The people who get selected, promoted, and rewarded within this system are chosen for a reason. They are footsoldiers, not the generals, and their purpose is to keep the debate within the approved limits - never permitting any questioning of the liberal order, defining as out of bounds (either too radical, or totally irrelevant) anyone who challenges the wealth-concentrating paradigm. As long as the debate takes place within the confines established by the generals, the war is being won. The generals’ main aim is to distract us from their larger purpose, and hence, their existence.

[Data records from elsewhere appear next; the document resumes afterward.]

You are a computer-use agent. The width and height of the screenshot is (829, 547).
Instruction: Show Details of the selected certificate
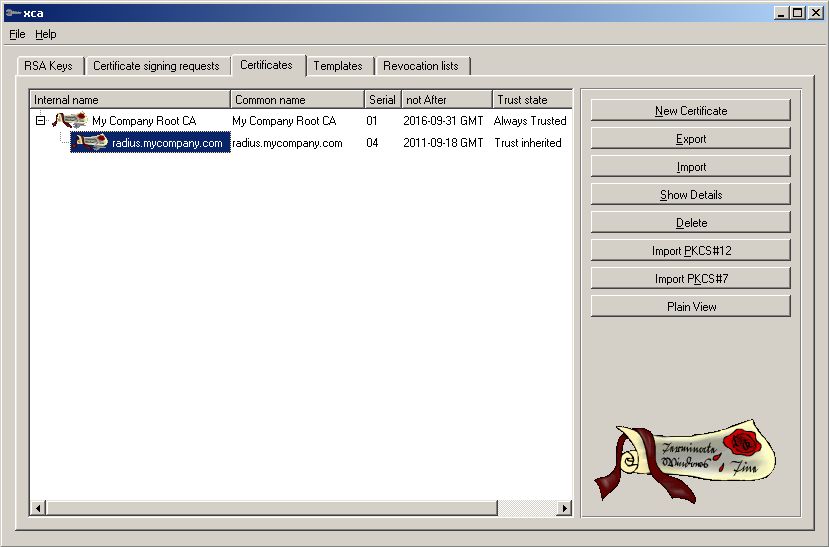(691, 195)
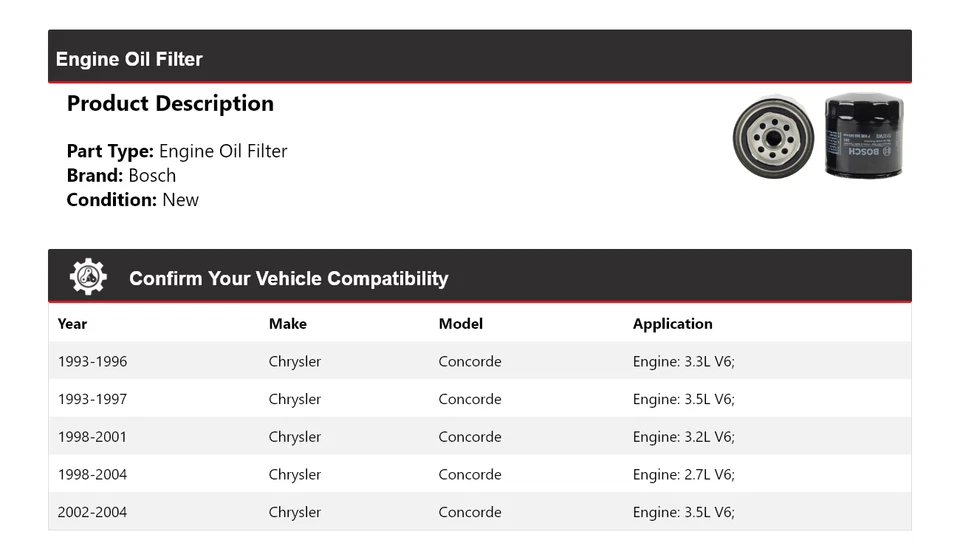Click the Year column header
The height and width of the screenshot is (560, 960).
coord(73,324)
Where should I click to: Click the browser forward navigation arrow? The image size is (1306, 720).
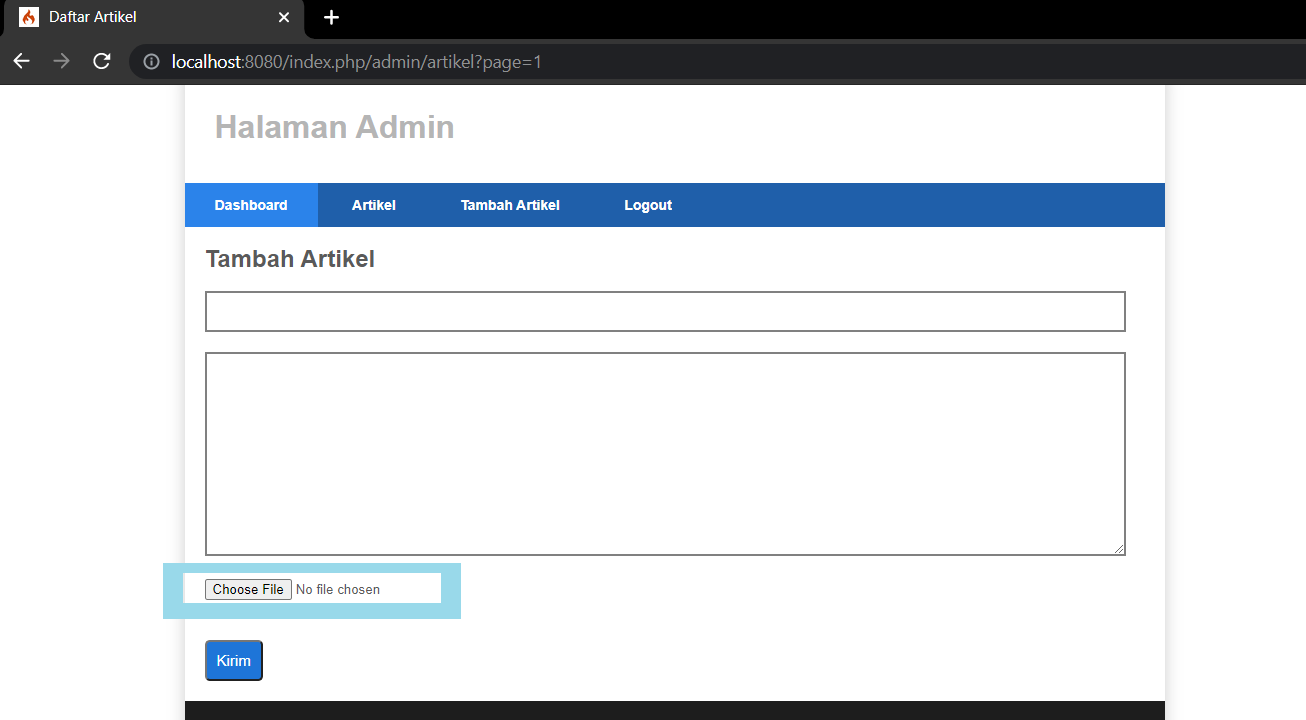[60, 61]
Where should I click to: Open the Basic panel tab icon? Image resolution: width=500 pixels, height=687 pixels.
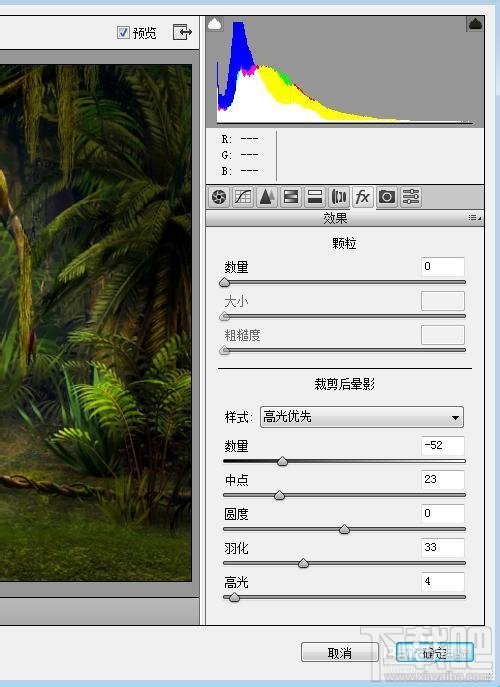(x=219, y=197)
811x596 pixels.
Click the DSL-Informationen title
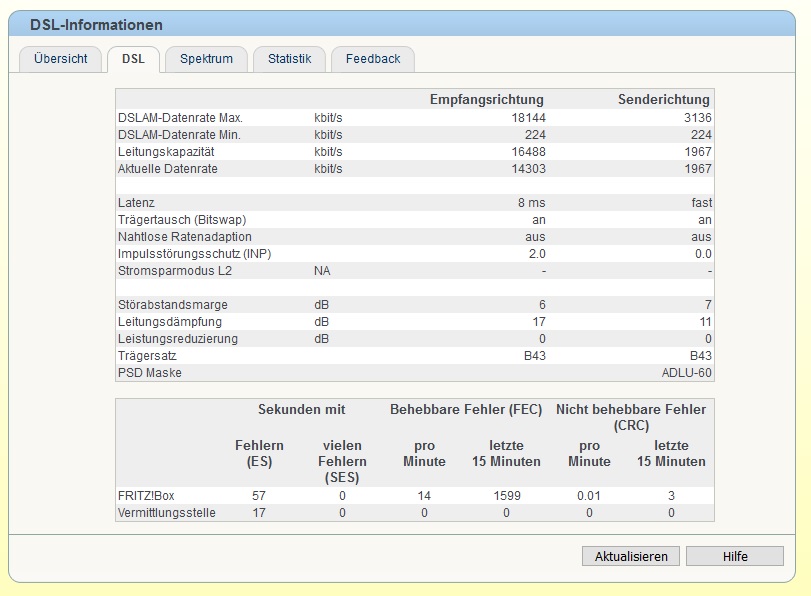[96, 25]
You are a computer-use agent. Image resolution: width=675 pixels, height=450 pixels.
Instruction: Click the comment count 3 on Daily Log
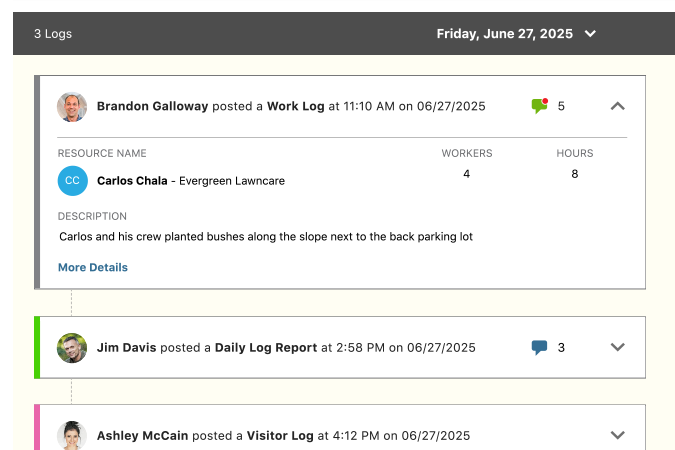click(x=561, y=348)
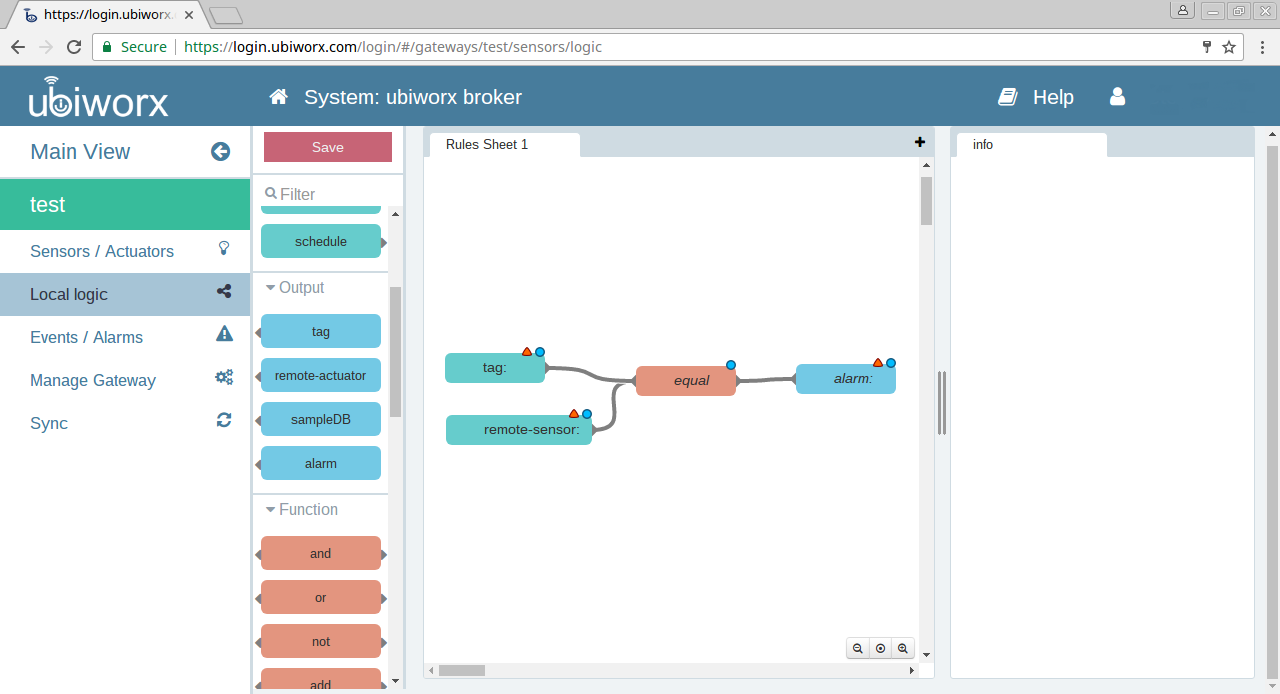Zoom in on the rules canvas

903,648
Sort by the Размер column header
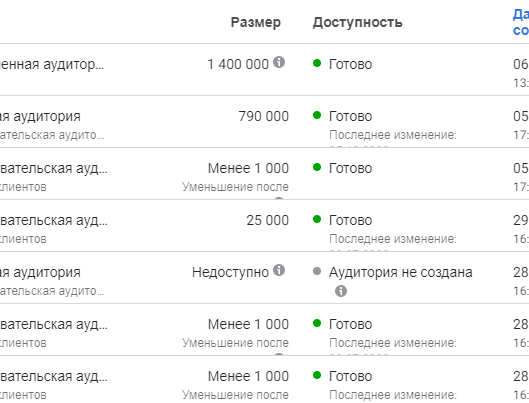This screenshot has width=529, height=403. [256, 22]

Our sickness is today advanced by one establishment that pretends to offer us a choice. One - “progressives” - explicitly seeks to accelerate our underlying condition, offering ever-more radical forms of internalized and externalized liberalism. The other - “right liberalism” - claims to oppose these efforts, brazenly assuming the label conservative, all the while insisting that our symptoms are separable from the underlying disease. Pay attention especially to the efforts by the latter to undermine and attack those (like the band of happy warriors writing here at Postliberal Order) who expose the sham. They have a lot at stake. The transfer hasn’t been completed yet.
Thanks for reading The Postliberal Order! Subscribe for free to receive new posts and support my work.
John Grove - managing editor at the website “Law and Liberty” (bankrolled by another institution of Conservatism, Inc., “Liberty Fund”), wrote the following: “The conservative tradition has long held that the pursuit of metaphysical purity—the quest for a regime perfectly in accord with natural morality—leads down the path of totalitarianism because the conservative recognizes the limits of human ability to perceive and pursue moral ends, especially when vested with considerable power.” This passage is a perfect encapsulation not of conservatism, but of liberalism, and its rejection of the necessity to use political power to advance the common good, claiming that even modest efforts to do so are nothing more than a step down the steep, slippery slope toward “totalitarianism.” There is no daylight between liberals like Grove and Karl Popper, who interpreted the entire classical tradition as a prelude to Hitler and Stalin.
I am unable to offer a full accounting of the number of times that right-liberal reviews of my book, Why Liberalism Failed, have accused me of being UnAmerican (like the author, linked above, of the Claremont Institute, who accused me of being indistinguishable from the “blood drenched” leader of Iran, Mahmood Ahmadinejad). This makes most sense when we understand that Right Liberals have been selected, promoted, and rewarded within the institutions of Conservatism Inc. for their unflagging devotion to the idea that America and Liberalism are identical.